# Exercise instructions
Convert the lines from the one containing "Click the '50,8467 RSI' panel label" through the end of the rows, both included, into a JSON list of strings with one string per line. Skip blank lines and leave the pictures out.

>> START Supplied material

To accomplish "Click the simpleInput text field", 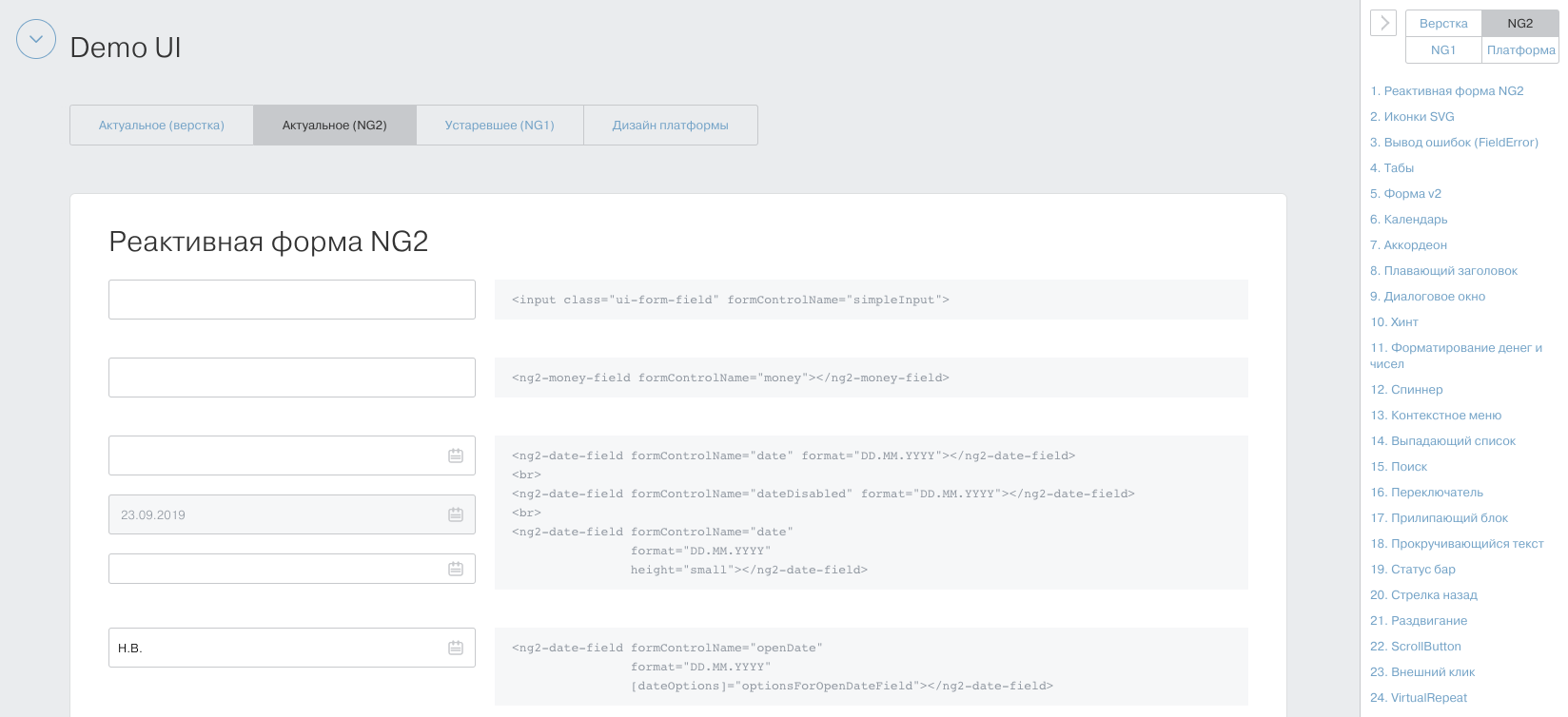I will pos(291,300).
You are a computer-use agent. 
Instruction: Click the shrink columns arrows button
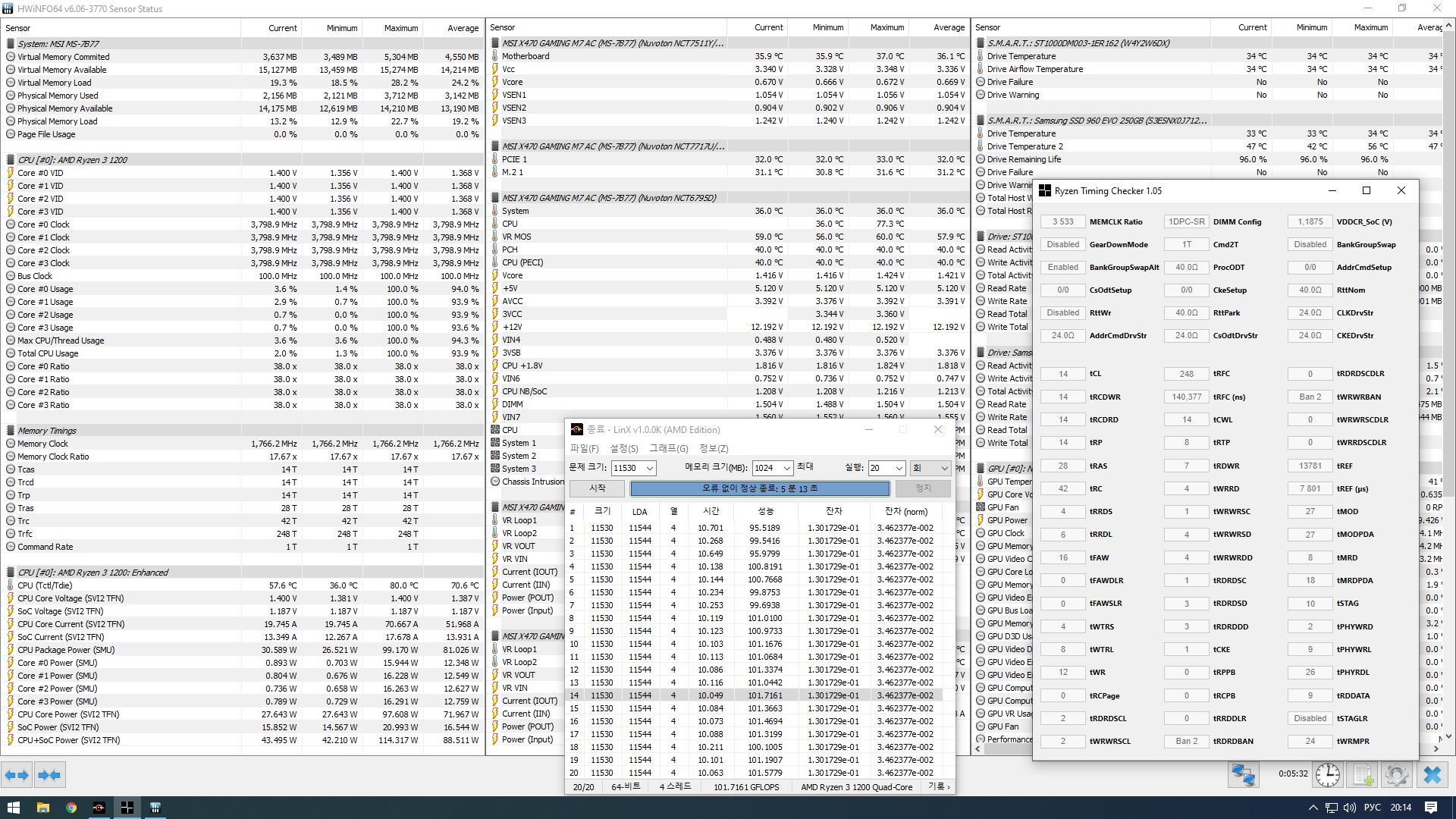click(x=49, y=775)
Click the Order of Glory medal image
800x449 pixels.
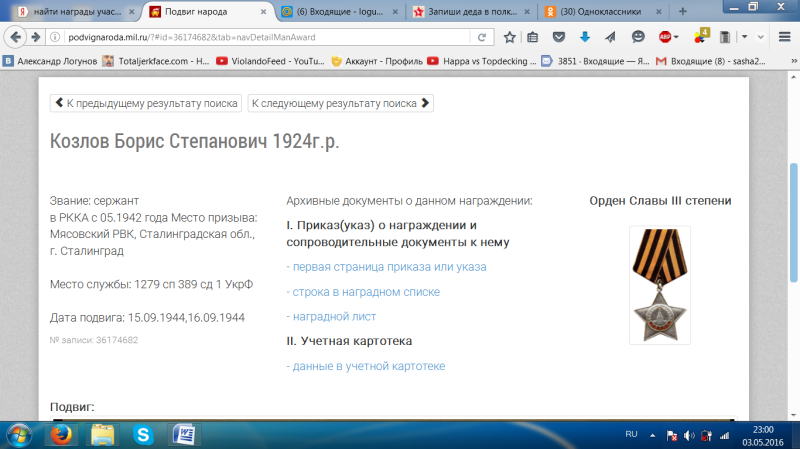click(x=659, y=285)
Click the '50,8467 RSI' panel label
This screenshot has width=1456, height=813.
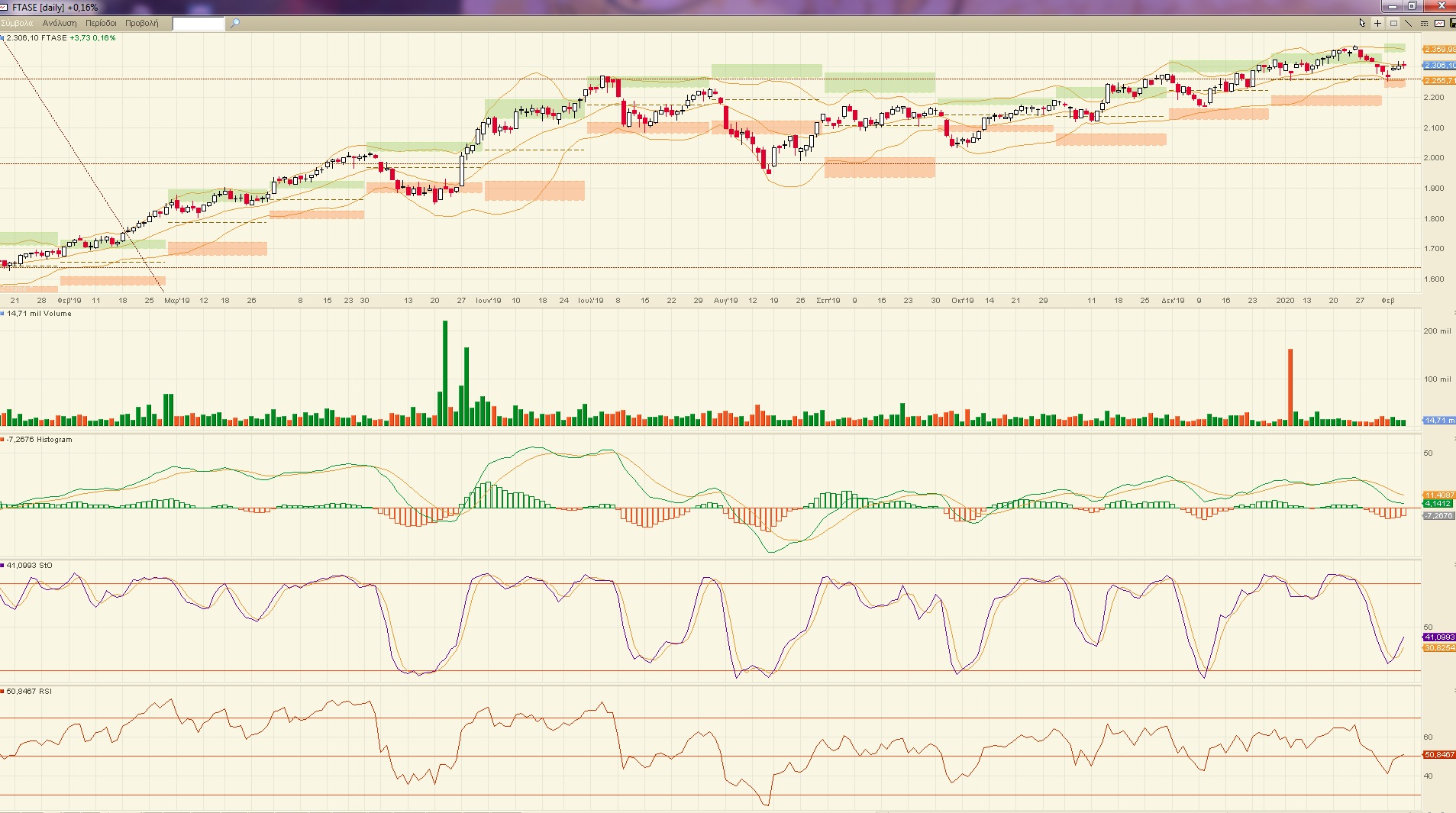coord(29,692)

>> END Supplied material

# Answer to the task
[
  "Click the '50,8467 RSI' panel label",
  "This screenshot has width=1456, height=813.",
  "coord(29,692)"
]